2. P is considering bringing suit in federal court against two co-defendants: the D1 Corp. (incorporated in Massachusetts) and D2 (an individual). P’s suit is for damages that she received from a defective toaster. The D1 Corp. owns a chain of large hardware stores, with 30 stores in Massachusetts, 10 in the Albany, New York area (in the Northern District of New York), and 10 in the New York City area (in the Southern District of New York). The D1 Corp’s headquarters is in Massachusetts. The D1 Corp advertises and has employees or property only in areas where it has hardware stores. D2 lives in Connecticut but works in New York City (in the Southern District of New York). While visiting Albany, New York, D2 bought a toaster from a D1 Corp hardware store. D2 took it with him to Idaho, as a gift to P, who lives in Idaho. When P used the toaster, it malfunctioned, severely injuring P. Which is the most accurate list of federal districts that have venue for the case of P v. D1 and D2?



a. District of Massachusetts, District of Connecticut, Northern District of New York, Southern District of New York, District of Idaho.


b. District of Massachusetts, District of Connecticut, Northern District of New York, Southern District of New York.


c. Northern District of New York, Southern District of New York, District of Idaho.


d. Northern District of New York, Southern District of New York.


e. Northern District of New York, District of Idaho.

This involves a simple application of the venue statute, 28 USC 1391. There are two main ways to get venue in a district under 1391(b).
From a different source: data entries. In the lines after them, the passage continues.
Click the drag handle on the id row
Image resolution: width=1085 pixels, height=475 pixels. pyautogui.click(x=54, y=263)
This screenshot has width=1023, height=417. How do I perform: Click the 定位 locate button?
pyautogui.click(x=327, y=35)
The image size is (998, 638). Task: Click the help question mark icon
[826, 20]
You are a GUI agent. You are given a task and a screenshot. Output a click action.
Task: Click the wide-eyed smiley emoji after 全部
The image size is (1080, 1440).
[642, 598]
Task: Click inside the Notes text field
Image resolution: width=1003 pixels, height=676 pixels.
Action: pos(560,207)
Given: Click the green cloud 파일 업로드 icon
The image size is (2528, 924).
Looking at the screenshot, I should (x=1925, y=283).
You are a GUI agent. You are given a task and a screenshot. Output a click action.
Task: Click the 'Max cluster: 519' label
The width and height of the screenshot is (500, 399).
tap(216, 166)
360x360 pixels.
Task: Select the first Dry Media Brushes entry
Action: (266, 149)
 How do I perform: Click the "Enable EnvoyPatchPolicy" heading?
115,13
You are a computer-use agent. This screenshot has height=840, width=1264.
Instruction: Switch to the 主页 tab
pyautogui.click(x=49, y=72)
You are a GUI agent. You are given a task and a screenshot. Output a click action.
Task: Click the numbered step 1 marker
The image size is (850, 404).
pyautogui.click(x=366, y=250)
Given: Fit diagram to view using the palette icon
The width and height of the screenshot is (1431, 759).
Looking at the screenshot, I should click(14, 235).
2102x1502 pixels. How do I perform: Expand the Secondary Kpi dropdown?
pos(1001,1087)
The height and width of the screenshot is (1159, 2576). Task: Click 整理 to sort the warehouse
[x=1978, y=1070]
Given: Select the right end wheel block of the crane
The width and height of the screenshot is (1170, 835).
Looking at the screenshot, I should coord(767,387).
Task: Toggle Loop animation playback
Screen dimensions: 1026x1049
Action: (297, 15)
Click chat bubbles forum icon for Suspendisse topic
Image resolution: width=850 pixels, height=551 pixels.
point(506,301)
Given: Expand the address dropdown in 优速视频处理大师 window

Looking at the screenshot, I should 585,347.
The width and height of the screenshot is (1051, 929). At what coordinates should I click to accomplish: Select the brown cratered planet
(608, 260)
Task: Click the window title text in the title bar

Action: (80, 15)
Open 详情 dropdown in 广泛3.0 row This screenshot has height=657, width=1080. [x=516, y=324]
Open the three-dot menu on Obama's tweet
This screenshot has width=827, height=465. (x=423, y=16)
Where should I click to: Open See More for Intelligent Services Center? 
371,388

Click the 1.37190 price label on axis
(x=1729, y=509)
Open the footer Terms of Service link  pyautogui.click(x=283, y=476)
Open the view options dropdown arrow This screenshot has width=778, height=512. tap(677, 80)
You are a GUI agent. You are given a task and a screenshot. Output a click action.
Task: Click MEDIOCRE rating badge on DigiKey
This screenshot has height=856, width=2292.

The first, in 1391(b)(1), requires that all the defendants reside in the same state. That’s not true here. D2 clearly resides (that is, is domiciled) in the District of Connecticut. (As an individual, it does not matter for D2’s residence that it would be subject to PJ in New York.) And the D1 Corp clearly does not reside in the District of Connecticut. As a corporation it has residence in any district where it would be subject to PJ. And it clearly is not subject to PJ in Connecticut, since it has no stores or any other contact there. 

So we need to use the second method, in 1391(b)(2), which says that venue exists in the districts “in which a substantial part of the events or omissions giving rise to the claim occurred.” That includes the Northern District of New York (where the toaster was bought) and the District of Idaho (where it caused harm). So e was the right answer.